Par un mémoire enregistré le 22 mars 2023, la SAS Upm Raflatac, représentée par Me Rattaire, conclut au rejet de la requête, subsidiairement à l'annulation de la décision de l'inspecteur du travail du 7 février 2020 et à ce qu'il soit mis à la charge de Mme A... une somme de 3 000 euros sur le fondement de l'article L. 761-1 du code de justice administrative.
Elle soutient que les moyens soulevés dans la requête ne sont pas fondés.
Vu les autres pièces du dossier.
Vu :
- le code des relations entre le public et l'administration ;
- le code du travail ;
- la loi n° 2016-1691 du 9 décembre 2016 ;
- le code de justice administrative.
Les parties ont été régulièrement convoquées à l'audience publique.

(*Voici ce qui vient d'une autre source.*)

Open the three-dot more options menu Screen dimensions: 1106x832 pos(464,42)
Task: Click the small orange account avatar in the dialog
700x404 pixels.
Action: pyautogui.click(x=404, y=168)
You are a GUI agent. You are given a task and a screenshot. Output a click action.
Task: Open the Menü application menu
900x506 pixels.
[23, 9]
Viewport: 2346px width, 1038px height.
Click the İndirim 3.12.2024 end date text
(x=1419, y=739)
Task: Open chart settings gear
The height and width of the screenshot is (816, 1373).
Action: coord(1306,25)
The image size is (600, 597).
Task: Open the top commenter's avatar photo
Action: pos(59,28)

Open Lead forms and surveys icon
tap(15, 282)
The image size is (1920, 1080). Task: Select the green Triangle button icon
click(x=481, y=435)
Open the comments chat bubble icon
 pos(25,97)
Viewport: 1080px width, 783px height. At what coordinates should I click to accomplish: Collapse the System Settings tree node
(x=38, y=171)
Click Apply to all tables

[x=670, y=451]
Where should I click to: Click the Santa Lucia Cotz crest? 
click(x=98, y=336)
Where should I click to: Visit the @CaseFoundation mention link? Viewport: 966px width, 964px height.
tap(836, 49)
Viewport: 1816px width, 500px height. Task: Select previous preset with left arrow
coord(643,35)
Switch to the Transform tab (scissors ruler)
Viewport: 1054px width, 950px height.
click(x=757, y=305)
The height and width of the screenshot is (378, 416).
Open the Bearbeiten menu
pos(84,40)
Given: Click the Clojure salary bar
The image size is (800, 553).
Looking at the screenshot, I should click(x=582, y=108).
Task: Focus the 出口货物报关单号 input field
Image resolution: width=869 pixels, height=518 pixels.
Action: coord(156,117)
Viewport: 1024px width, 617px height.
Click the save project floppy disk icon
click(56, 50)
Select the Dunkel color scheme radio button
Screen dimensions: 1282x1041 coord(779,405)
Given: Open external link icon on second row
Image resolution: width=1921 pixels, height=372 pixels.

Ont été entendus au cours de l'audience publique :
- le rapport de M. Agnel ;
- les conclusions de Mme Mosser, rapporteure publique ;
- et les observations de Me Horber représentant Mme A... et Me Rattaire représentant la société Upm Raflatac.
Considérant ce qui suit :
1. Mme A... a été recrutée le 11 avril 2001 par la SAS Upm Raflatac et a été désignée comme conseillère du salarié et élue membre titulaire du comité technique régional d'une caisse de retraite. Elle bénéficie à ce titre de la protection contre les licenciements prévue par les articles L. 2411-1 et suivants du code du travail. L'employeur de Mme A... a saisi le 19 décembre 2019 l'inspection du travail d'une demande d'autorisation de licenciement pour faute. Par décision du 7 février 2020, l'inspecteur du travail a refusé cette autorisation. Sur recours hiérarchique de l'employeur, le ministre du travail a, par décision du 19 octobre 2020, annulé la décision du 7 février 2020 et autorisé le licenciement de Mme A.... Cette dernière relève appel du jugement du 17 novembre 2022 par lequel le tribunal administratif de Nancy a rejeté sa demande tendant à l'annulation de cette décision.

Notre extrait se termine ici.